Legislation seeking to address open source software risks in government has been introduced by Sens. Gary Peters, D-Michigan, and Rob Portman, R-Ohio.

The “Securing Open Source Software Act of 2022” legislation comes after a hearing convened by Peters and Portman on the Log4j incident earlier this year. The legislation would direct the Cybersecurity and Infrastructure Security Agency (CISA) to develop a risk framework to evaluate how open source code is used by the federal government, as well as evaluate how the same framework could be used by critical infrastructure owners and operators to further identify vulnerabilities in open source.

In addition, the legislation calls on CISA to recruit individuals with expertise and experience in open source software, to perform outreach and engagement to bolster open source software security, support Federal efforts to strengthen both open source and supply chain security efforts.

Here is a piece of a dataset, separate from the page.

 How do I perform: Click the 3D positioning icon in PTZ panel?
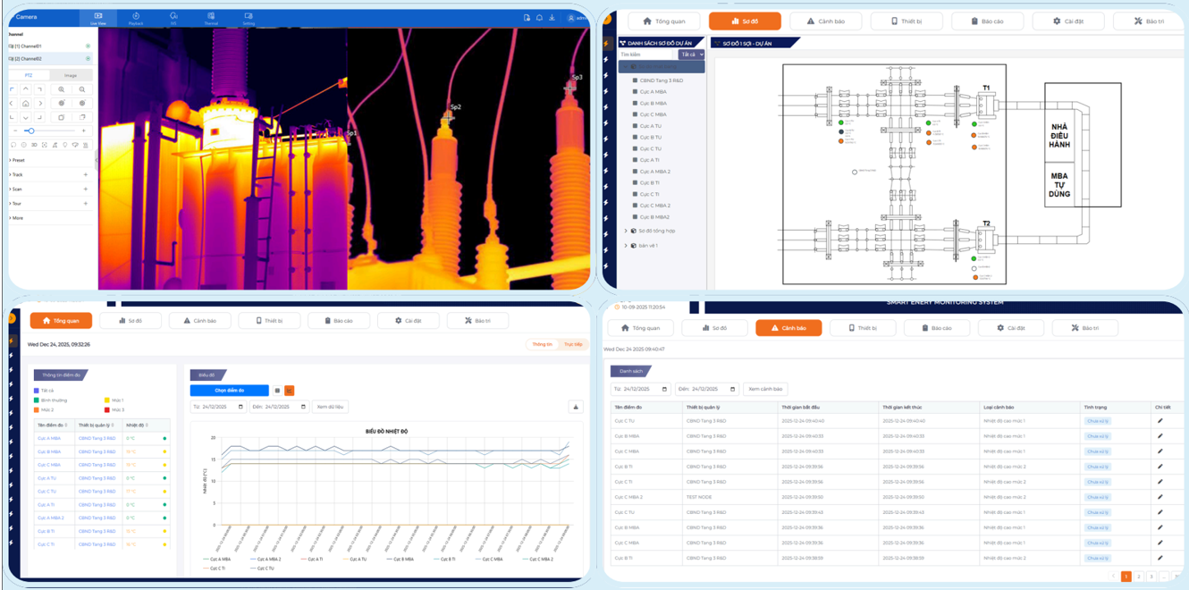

The legislation also requires the Office of Management and Budget (OMB) to issue guidance to federal agencies on the secure usage of open source software and establishes a software security subcommittee on the CISA Cybersecurity Advisory Committee.

Tim Mackey, Principal Security Strategist at the Mountain View-based Synopsys Cybersecurity Research Center, says, “Managing open source software is fundamentally different from managing commercial software — whether that software is off-the-shelf or created based on a contract. Properly securing open source software requires an understanding of this and other realities for how open source enters organizations like the US government. The Open Source Software Act of 2022 recommends many activities that are traditionally the responsibility of an Open Source Program Office (OSPO). For example, it is the responsibility of an OSPO to determine what open source risks are acceptable for an application and the context in which it’s deployed.”

“While there is much to like in [the legislation], the fact that there is no mention of how open source software was tested is concerning. There are many software development practices that can create weaknesses in software, and some are programing language dependent. The capabilities of the various testing tools, both commercial and open source, also vary considerably. How well software is tested and what the security targets used during testing are as important in open source as in commercial software,” Mackey says.